* **Instructions for the task**: Find and copy each line of the data that includes "resolution".

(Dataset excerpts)
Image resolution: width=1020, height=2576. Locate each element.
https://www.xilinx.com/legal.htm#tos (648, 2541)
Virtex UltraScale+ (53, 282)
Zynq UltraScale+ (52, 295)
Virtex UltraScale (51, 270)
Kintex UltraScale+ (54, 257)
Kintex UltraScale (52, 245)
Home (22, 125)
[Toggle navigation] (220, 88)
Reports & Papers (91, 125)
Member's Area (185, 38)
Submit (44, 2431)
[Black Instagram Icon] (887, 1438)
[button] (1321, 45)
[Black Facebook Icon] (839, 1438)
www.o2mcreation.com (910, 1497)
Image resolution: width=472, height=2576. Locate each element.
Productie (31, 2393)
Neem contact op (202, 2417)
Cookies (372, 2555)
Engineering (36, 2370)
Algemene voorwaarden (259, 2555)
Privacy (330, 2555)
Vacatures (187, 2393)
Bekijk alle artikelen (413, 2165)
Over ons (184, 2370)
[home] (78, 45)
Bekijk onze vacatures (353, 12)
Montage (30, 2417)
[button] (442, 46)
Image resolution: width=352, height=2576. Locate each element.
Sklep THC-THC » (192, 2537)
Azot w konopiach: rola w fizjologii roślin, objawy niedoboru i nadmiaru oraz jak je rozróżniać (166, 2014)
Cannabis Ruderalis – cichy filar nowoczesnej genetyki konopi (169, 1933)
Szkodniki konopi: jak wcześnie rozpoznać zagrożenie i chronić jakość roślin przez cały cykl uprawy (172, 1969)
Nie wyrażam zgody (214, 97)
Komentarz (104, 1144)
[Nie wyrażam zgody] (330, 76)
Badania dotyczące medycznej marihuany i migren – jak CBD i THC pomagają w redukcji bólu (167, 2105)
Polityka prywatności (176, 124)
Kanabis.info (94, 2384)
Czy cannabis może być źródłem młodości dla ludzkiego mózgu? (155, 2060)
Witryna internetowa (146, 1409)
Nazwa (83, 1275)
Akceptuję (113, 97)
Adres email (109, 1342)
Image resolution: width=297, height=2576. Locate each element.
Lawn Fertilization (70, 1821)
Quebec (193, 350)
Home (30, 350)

* **Response below**:
Image resolution: width=1020, height=2576. Locate each element.
Image resolution: width=472, height=2576. Locate each element.
Image resolution: width=352, height=2576. Locate each element.
Image resolution: width=297, height=2576. Locate each element.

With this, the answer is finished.